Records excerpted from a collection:
━━━━━━━━

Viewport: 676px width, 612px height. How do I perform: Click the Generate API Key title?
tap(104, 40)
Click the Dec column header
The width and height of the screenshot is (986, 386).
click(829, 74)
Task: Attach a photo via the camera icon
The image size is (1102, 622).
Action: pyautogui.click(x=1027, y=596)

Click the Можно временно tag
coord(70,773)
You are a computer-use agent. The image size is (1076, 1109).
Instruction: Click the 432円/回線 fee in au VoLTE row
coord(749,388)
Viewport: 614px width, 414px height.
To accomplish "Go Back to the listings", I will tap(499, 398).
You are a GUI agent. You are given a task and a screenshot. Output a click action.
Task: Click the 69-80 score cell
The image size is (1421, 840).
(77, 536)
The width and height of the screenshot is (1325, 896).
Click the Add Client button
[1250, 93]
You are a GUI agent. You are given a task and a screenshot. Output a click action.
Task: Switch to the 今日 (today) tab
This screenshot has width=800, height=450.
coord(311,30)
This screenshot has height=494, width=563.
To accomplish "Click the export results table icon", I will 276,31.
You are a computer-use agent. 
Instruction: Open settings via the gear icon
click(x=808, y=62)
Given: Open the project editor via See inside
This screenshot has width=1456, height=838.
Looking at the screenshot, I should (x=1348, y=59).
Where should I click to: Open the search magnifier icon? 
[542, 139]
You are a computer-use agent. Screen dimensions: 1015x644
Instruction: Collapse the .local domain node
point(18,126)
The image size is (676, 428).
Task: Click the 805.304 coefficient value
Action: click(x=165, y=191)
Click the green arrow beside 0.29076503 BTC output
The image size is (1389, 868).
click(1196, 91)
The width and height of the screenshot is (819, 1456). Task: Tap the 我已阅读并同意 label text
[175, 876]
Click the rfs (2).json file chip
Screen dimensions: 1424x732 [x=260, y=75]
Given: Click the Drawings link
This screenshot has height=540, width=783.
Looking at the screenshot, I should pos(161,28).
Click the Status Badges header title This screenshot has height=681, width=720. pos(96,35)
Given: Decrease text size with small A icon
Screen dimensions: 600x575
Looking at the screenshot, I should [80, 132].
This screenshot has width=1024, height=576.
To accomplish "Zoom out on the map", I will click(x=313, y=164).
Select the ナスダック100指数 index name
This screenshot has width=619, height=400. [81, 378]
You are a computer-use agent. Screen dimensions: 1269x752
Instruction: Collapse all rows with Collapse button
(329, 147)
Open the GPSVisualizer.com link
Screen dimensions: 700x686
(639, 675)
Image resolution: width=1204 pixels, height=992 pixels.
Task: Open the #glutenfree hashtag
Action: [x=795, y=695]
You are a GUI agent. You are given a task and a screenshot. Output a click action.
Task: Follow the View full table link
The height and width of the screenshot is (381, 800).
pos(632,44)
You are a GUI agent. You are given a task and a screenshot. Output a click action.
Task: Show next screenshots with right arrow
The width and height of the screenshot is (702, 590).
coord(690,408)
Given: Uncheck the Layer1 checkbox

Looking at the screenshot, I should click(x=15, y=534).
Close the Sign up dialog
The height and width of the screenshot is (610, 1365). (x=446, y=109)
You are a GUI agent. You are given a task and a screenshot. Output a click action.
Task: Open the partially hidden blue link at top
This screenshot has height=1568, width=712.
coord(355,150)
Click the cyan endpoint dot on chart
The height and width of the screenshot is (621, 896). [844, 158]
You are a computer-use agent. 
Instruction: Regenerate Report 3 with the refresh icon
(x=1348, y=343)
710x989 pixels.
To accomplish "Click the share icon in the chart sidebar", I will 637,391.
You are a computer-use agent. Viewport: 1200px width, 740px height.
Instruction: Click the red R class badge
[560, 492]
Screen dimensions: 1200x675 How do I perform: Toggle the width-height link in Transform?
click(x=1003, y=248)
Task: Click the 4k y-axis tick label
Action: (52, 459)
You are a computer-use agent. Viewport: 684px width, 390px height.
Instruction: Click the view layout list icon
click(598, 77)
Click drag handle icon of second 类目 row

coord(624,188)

━━━━━━━━

# [WHAT YOU NEED TO DO]
Among the entries above, identify all lines with "table" and copy them.

# [PROBLEM SOLUTION]
To accomplish "Click the export results table icon", I will 276,31.
Task: Follow the View full table link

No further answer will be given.